**** WORKING DATA ****

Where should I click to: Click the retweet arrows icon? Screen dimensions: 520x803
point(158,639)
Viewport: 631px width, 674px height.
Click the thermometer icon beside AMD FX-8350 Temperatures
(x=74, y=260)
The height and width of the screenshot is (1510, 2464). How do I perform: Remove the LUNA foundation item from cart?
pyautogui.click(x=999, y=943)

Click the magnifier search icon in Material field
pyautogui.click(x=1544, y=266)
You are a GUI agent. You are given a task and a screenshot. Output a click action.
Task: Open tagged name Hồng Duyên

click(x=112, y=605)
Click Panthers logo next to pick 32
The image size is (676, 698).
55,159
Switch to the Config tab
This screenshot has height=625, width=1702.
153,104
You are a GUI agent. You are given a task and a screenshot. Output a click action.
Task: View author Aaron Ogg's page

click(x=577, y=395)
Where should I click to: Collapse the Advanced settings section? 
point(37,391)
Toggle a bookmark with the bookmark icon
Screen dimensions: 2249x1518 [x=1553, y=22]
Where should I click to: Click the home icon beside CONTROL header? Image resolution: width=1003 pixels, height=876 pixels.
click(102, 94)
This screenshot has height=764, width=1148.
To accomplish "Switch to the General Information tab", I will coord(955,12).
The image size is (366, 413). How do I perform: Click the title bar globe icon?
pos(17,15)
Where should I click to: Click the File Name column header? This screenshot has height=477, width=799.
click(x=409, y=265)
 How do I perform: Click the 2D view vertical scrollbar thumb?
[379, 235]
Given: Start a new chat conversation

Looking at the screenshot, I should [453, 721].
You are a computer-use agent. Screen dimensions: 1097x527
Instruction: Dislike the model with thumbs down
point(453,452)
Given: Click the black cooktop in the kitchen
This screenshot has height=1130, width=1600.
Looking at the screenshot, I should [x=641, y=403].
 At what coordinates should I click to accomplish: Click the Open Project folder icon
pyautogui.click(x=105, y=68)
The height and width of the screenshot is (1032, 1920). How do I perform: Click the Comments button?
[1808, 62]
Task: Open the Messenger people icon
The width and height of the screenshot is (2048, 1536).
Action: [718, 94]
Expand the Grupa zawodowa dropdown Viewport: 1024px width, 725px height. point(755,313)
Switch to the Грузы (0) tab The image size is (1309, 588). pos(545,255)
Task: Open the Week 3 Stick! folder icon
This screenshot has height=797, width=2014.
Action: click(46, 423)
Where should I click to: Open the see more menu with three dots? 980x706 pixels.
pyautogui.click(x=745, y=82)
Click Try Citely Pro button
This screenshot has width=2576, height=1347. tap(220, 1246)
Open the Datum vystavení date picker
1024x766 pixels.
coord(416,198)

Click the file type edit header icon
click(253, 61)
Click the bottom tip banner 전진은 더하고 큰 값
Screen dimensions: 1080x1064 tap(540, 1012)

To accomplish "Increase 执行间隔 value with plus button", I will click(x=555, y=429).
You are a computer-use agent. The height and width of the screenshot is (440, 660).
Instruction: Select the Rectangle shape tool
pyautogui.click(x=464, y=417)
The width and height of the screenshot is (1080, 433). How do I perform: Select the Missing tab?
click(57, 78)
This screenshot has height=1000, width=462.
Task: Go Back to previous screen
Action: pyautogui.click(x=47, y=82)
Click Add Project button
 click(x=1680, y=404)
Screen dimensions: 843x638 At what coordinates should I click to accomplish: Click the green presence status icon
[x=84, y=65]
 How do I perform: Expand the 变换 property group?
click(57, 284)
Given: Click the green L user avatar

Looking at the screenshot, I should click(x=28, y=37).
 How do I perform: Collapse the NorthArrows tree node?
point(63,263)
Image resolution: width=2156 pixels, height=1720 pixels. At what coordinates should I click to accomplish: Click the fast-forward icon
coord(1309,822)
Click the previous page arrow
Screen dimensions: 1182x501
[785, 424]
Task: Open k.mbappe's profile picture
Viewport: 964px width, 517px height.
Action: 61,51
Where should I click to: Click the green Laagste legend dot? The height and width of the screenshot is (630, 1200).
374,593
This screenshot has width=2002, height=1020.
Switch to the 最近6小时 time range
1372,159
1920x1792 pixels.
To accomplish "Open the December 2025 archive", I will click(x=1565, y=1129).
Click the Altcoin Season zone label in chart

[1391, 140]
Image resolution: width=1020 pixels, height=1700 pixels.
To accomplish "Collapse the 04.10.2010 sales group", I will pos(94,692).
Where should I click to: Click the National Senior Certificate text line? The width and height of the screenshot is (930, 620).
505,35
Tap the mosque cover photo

****

- EXERCISE INSTRUCTIONS -
Rewrite the listing, swapping "Where should I click to" for "Where do I click to" everywhere it occurs and leaving everything else unchanged.

- OUTPUT OF THE TASK -
Where do I click to: Click the retweet arrows icon? Screen dimensions: 520x803
point(158,639)
Viewport: 631px width, 674px height.
Click the thermometer icon beside AMD FX-8350 Temperatures
(x=74, y=260)
The height and width of the screenshot is (1510, 2464). How do I perform: Remove the LUNA foundation item from cart?
pyautogui.click(x=999, y=943)

Click the magnifier search icon in Material field
pyautogui.click(x=1544, y=266)
You are a GUI agent. You are given a task and a screenshot. Output a click action.
Task: Open tagged name Hồng Duyên

click(x=112, y=605)
Click Panthers logo next to pick 32
The image size is (676, 698).
55,159
Switch to the Config tab
This screenshot has height=625, width=1702.
153,104
You are a GUI agent. You are given a task and a screenshot. Output a click action.
Task: View author Aaron Ogg's page

click(x=577, y=395)
Where do I click to: Collapse the Advanced settings section? 
point(37,391)
Toggle a bookmark with the bookmark icon
Screen dimensions: 2249x1518 [x=1553, y=22]
Where do I click to: Click the home icon beside CONTROL header? Image resolution: width=1003 pixels, height=876 pixels.
click(102, 94)
This screenshot has height=764, width=1148.
To accomplish "Switch to the General Information tab", I will coord(955,12).
The image size is (366, 413). How do I perform: Click the title bar globe icon?
pos(17,15)
Where do I click to: Click the File Name column header? This screenshot has height=477, width=799.
click(x=409, y=265)
 How do I perform: Click the 2D view vertical scrollbar thumb?
[379, 235]
Given: Start a new chat conversation

Looking at the screenshot, I should [453, 721].
You are a computer-use agent. Screen dimensions: 1097x527
Instruction: Dislike the model with thumbs down
point(453,452)
Given: Click the black cooktop in the kitchen
This screenshot has height=1130, width=1600.
Looking at the screenshot, I should [x=641, y=403].
 At what coordinates should I click to accomplish: Click the Open Project folder icon
pyautogui.click(x=105, y=68)
The height and width of the screenshot is (1032, 1920). How do I perform: Click the Comments button?
[1808, 62]
Task: Open the Messenger people icon
The width and height of the screenshot is (2048, 1536).
Action: [718, 94]
Expand the Grupa zawodowa dropdown Viewport: 1024px width, 725px height. point(755,313)
Switch to the Грузы (0) tab The image size is (1309, 588). pos(545,255)
Task: Open the Week 3 Stick! folder icon
This screenshot has height=797, width=2014.
Action: click(46, 423)
Where do I click to: Open the see more menu with three dots? 980x706 pixels.
pyautogui.click(x=745, y=82)
Click Try Citely Pro button
This screenshot has width=2576, height=1347. tap(220, 1246)
Open the Datum vystavení date picker
1024x766 pixels.
coord(416,198)

Click the file type edit header icon
click(253, 61)
Click the bottom tip banner 전진은 더하고 큰 값
Screen dimensions: 1080x1064 tap(540, 1012)

To accomplish "Increase 执行间隔 value with plus button", I will click(x=555, y=429).
You are a computer-use agent. The height and width of the screenshot is (440, 660).
Instruction: Select the Rectangle shape tool
pyautogui.click(x=464, y=417)
The width and height of the screenshot is (1080, 433). How do I perform: Select the Missing tab?
click(57, 78)
This screenshot has height=1000, width=462.
Task: Go Back to previous screen
Action: pyautogui.click(x=47, y=82)
Click Add Project button
 click(x=1680, y=404)
Screen dimensions: 843x638 At what coordinates should I click to accomplish: Click the green presence status icon
[x=84, y=65]
 How do I perform: Expand the 变换 property group?
click(57, 284)
Given: Click the green L user avatar

Looking at the screenshot, I should click(x=28, y=37).
 How do I perform: Collapse the NorthArrows tree node?
point(63,263)
Image resolution: width=2156 pixels, height=1720 pixels. At what coordinates should I click to accomplish: Click the fast-forward icon
coord(1309,822)
Click the previous page arrow
Screen dimensions: 1182x501
[785, 424]
Task: Open k.mbappe's profile picture
Viewport: 964px width, 517px height.
Action: 61,51
Where do I click to: Click the green Laagste legend dot? The height and width of the screenshot is (630, 1200).
374,593
This screenshot has width=2002, height=1020.
Switch to the 最近6小时 time range
1372,159
1920x1792 pixels.
To accomplish "Open the December 2025 archive", I will click(x=1565, y=1129).
Click the Altcoin Season zone label in chart

[1391, 140]
Image resolution: width=1020 pixels, height=1700 pixels.
To accomplish "Collapse the 04.10.2010 sales group", I will pos(94,692).
Where do I click to: Click the National Senior Certificate text line? The width and height of the screenshot is (930, 620).
505,35
Tap the mosque cover photo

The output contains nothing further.